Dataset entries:
■ ■ ■ ■ ■
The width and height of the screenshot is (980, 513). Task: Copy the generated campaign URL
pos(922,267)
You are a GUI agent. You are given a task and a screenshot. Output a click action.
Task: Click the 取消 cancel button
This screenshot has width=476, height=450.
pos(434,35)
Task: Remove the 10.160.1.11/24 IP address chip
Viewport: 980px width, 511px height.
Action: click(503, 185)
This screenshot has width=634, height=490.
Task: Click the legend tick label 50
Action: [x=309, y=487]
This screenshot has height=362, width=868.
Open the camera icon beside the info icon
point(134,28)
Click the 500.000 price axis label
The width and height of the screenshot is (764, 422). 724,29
■ ■ ■ ■ ■
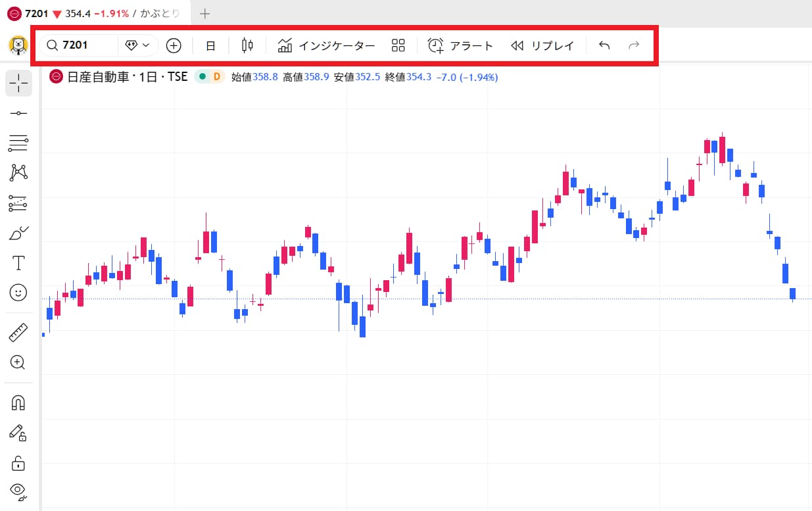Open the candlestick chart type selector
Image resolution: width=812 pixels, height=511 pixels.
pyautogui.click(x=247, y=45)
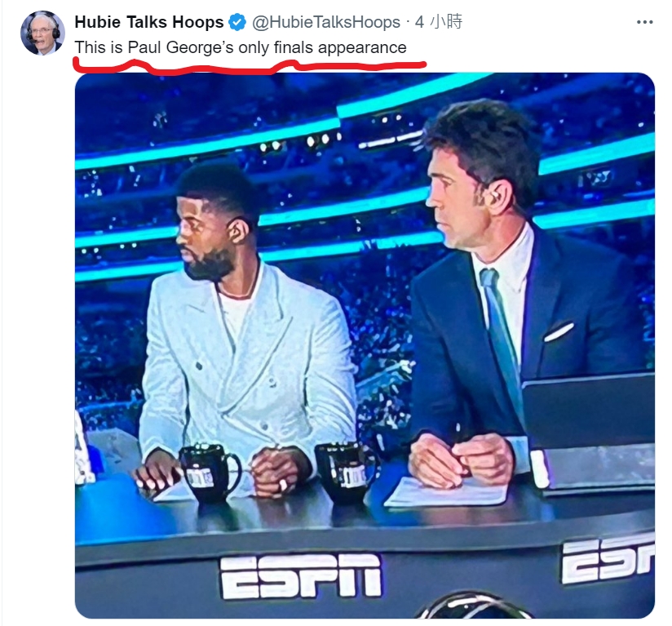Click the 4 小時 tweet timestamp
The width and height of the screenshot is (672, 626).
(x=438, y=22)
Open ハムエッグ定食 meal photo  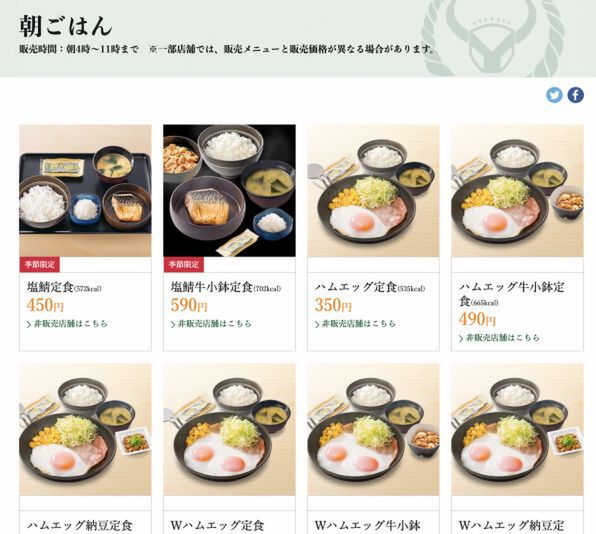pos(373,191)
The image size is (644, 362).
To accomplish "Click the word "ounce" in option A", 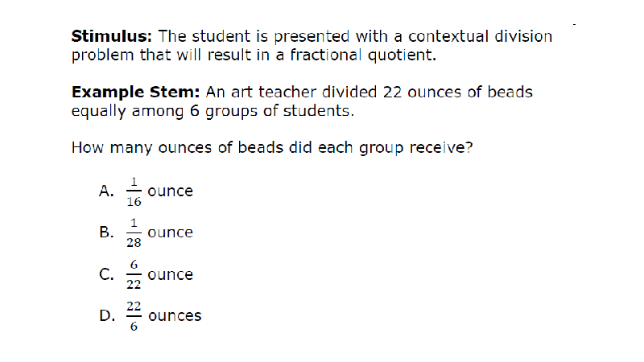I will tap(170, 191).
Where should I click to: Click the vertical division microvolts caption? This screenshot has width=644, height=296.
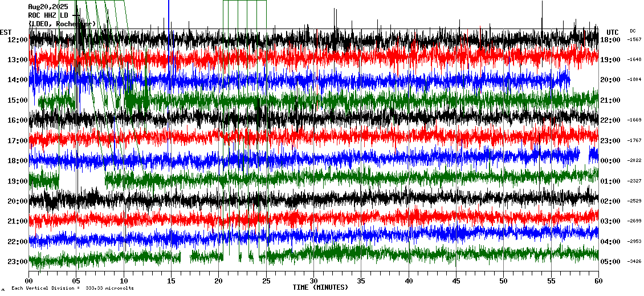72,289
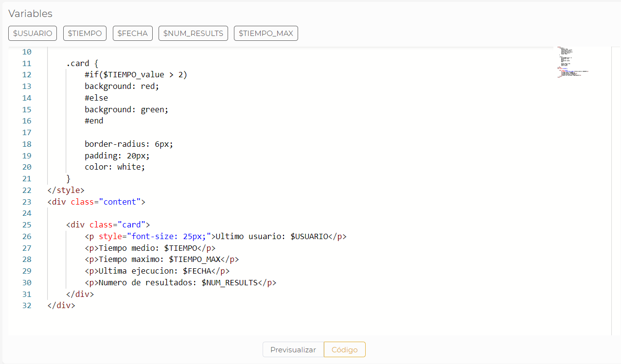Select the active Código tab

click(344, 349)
■ ■ ■ ■ ■
> [About this exercise]: Above this instruction are the records; retype exactly the lines from the one containing "The width and height of the screenshot is (980, 513)." up to and including the one containing "Task: Remove the".

> [Output of the exercise]:
The width and height of the screenshot is (980, 513). Task: Copy the generated campaign URL
pos(922,267)
You are a GUI agent. You are given a task and a screenshot. Output a click action.
Task: Click the 取消 cancel button
This screenshot has width=476, height=450.
pos(434,35)
Task: Remove the 10.160.1.11/24 IP address chip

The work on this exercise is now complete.